In my nearly fifteen years of life, I have read a good deal of literature. I can recall from my unconscious the many titles I have read without great difficulty, yet there are a few novels that, upon recollection, produce a certain nostalgia the others lack. One of these is Orson Scott Card’s Ender’s Game.
In retrospect, I find it problematic to discern the source of my enthrallment with this work. Neither Ender’s Game nor its author will not be remembered as comparable to Shakespeare, Twain, Tolstoy, or the writings of that lot, but it I believe it is a fundamental piece of literature to the young adult of this age.

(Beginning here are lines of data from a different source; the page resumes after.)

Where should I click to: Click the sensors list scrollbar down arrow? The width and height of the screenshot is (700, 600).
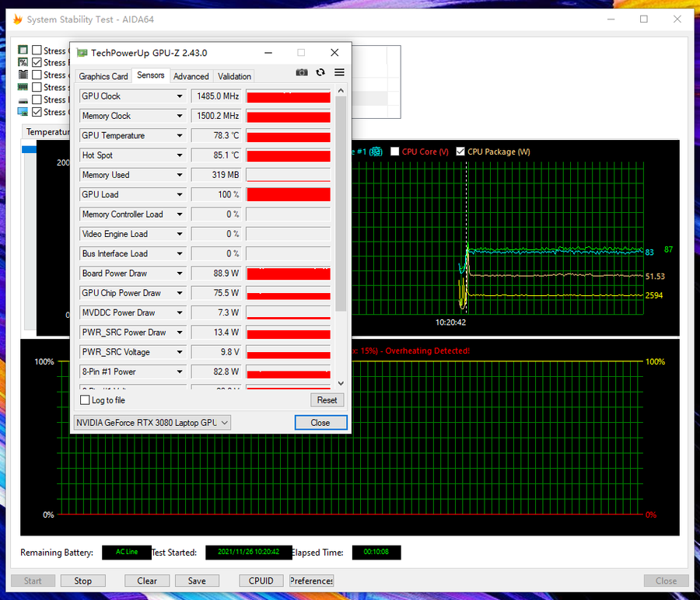(x=340, y=383)
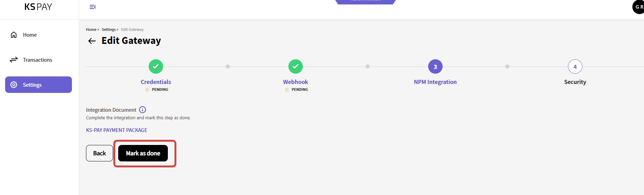Click the KS PAY logo
This screenshot has width=644, height=195.
[x=38, y=7]
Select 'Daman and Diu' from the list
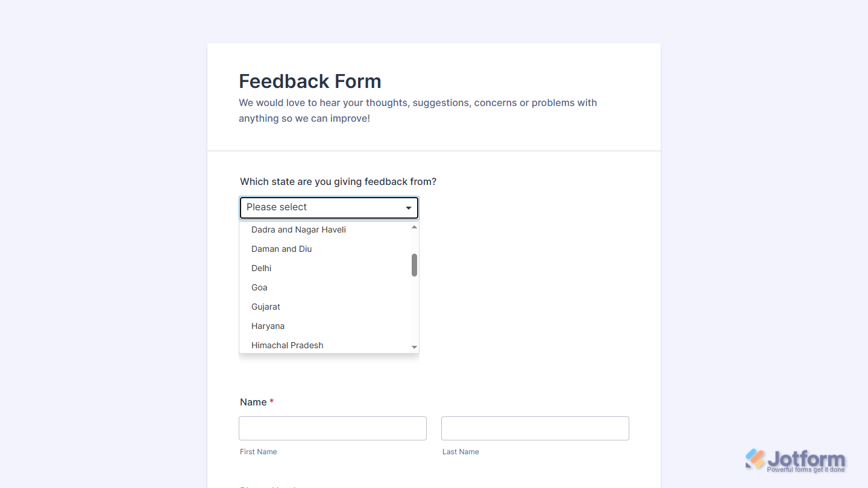868x488 pixels. [281, 249]
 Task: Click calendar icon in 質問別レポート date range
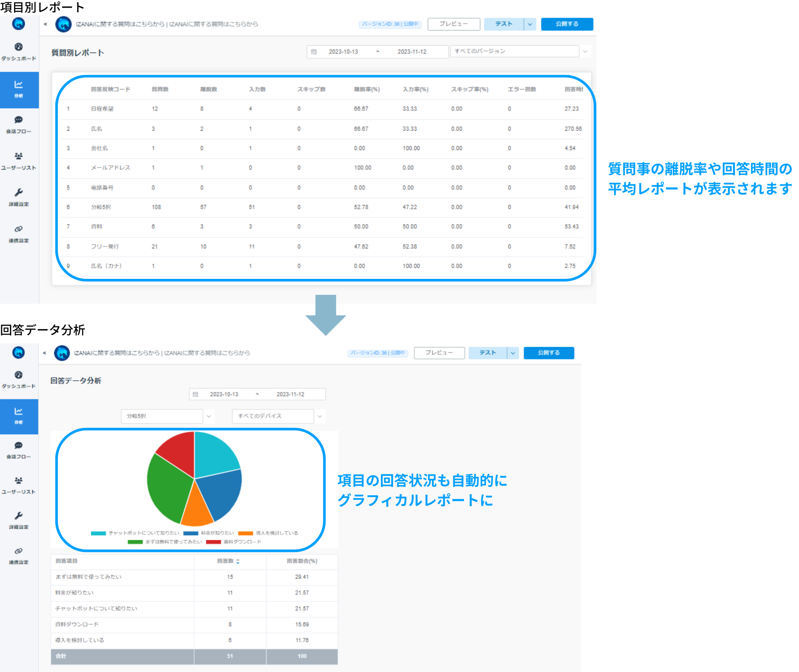tap(314, 52)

I read Ender’s Game in some of the most jubilant and prosperous days of my life thus far, a circumstantial factor that likely influences my opinion of the work. Yet I feel that almost any reader would be able to connect with and place himself or herself in the context of Ender’s Game as easily as I did.

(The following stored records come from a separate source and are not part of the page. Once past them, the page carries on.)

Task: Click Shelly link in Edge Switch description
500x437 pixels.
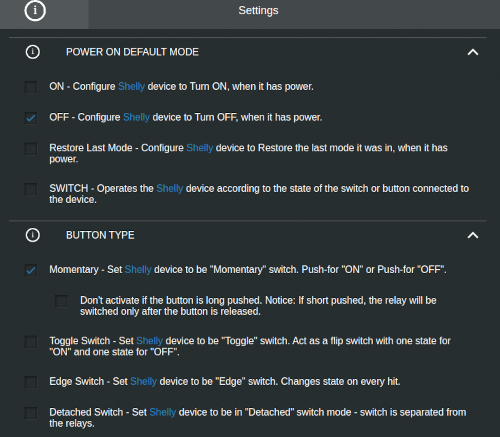Action: click(143, 381)
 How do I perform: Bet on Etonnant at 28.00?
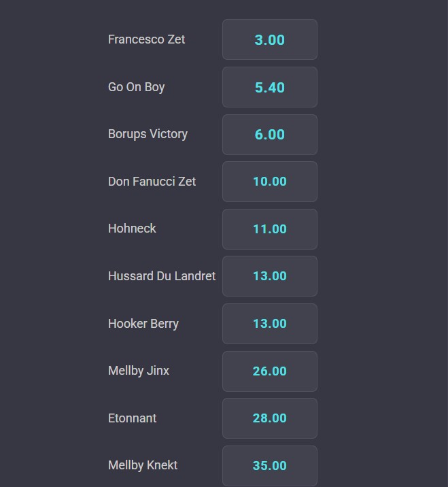pos(270,418)
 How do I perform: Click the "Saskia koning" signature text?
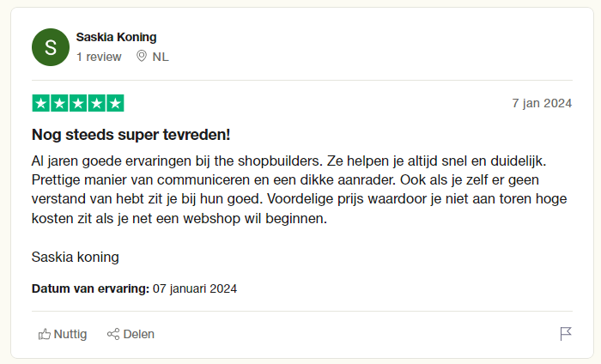tap(75, 257)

Taken away from his family at the ripe young age of five for training at the Battle School, Ender draws the reader’s heartstrings, compelling us to find compassion for a boy so isolated from those whom he loves. The plot almost wholly is devoted to the chronicling of Ender’s development and life at the Battle School, a rewarding feature of the novel for the reader, who, as Ender’s Game comes to a close, rejoices as the protagonist fulfills himself, becoming immortalized as the savior of the human race in its struggle against the alien buggers. Nonetheless, simultaneously, we are enlightened by Ender’s anger and regret that accompany the realization that he has eradicated an entire species of sentient life, a major theme for the rest of the Ender Series.

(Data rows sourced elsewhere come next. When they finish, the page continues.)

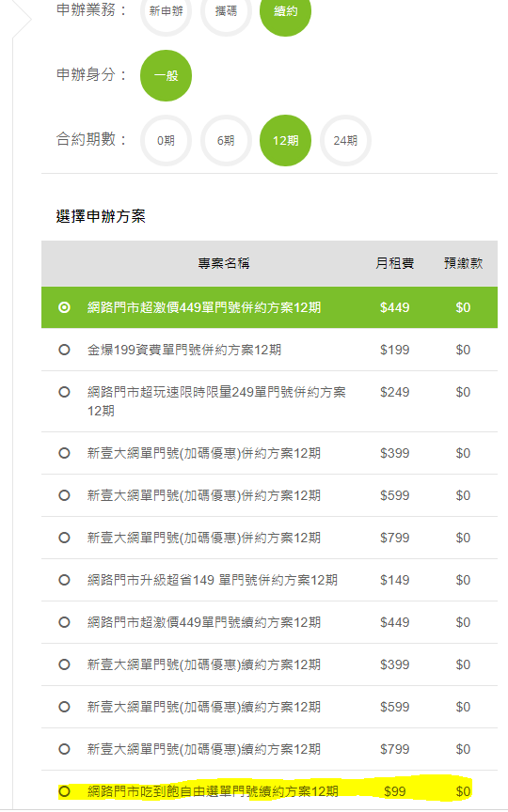The image size is (508, 812).
Task: Select the $399 併約方案 plan radio button
Action: pyautogui.click(x=64, y=453)

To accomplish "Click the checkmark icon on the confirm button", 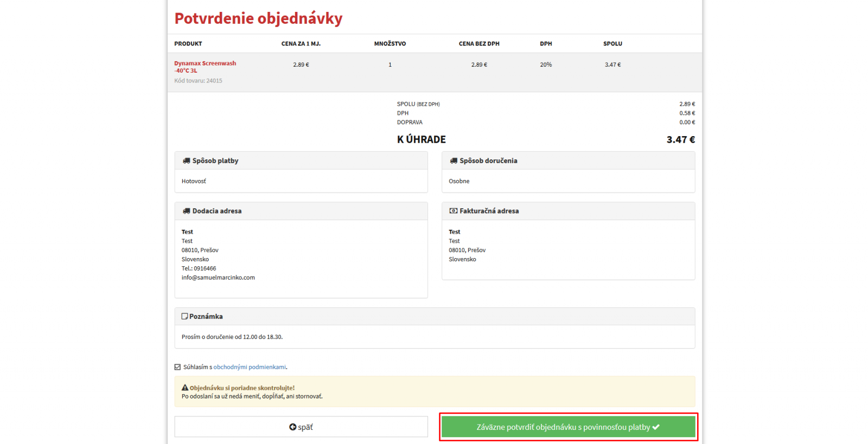I will click(656, 427).
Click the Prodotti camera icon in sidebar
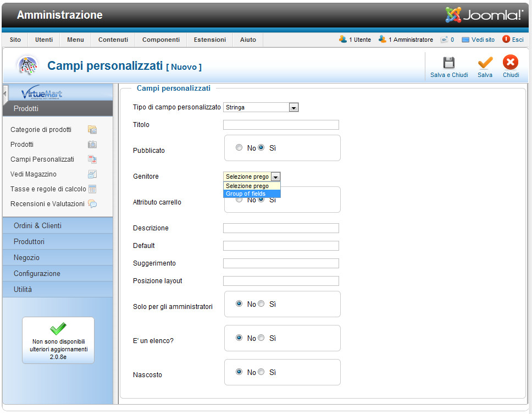 (92, 145)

Card is by no means innovative in his storytelling: the concepts of science fiction which he utilizes can be seen throughout the genre; his subject matter is not flagrant in its contentiousness or luring in its gravity; his characters and plot are not necessarily unique. But Ender’s Game, in my eyes at least, remains a masterpiece.
The manner in which Card is able to captivate his reader as he expounds upon the basic human necessity for belonging, his powerful and relatable characters, and the allure of his diction and portrayal of events surpass much of modern literature, thereby fully captivating the reader. Ender’s Game is not so much a work of science fiction as it is one of coming-of-age; for this, all should grab a copy.
As the cinematic version of this tale arrives this November, I can only hope the silver screen does Ender’s Game justice. Surely this is something I could not accomplish in the 460 words I’ve typed here.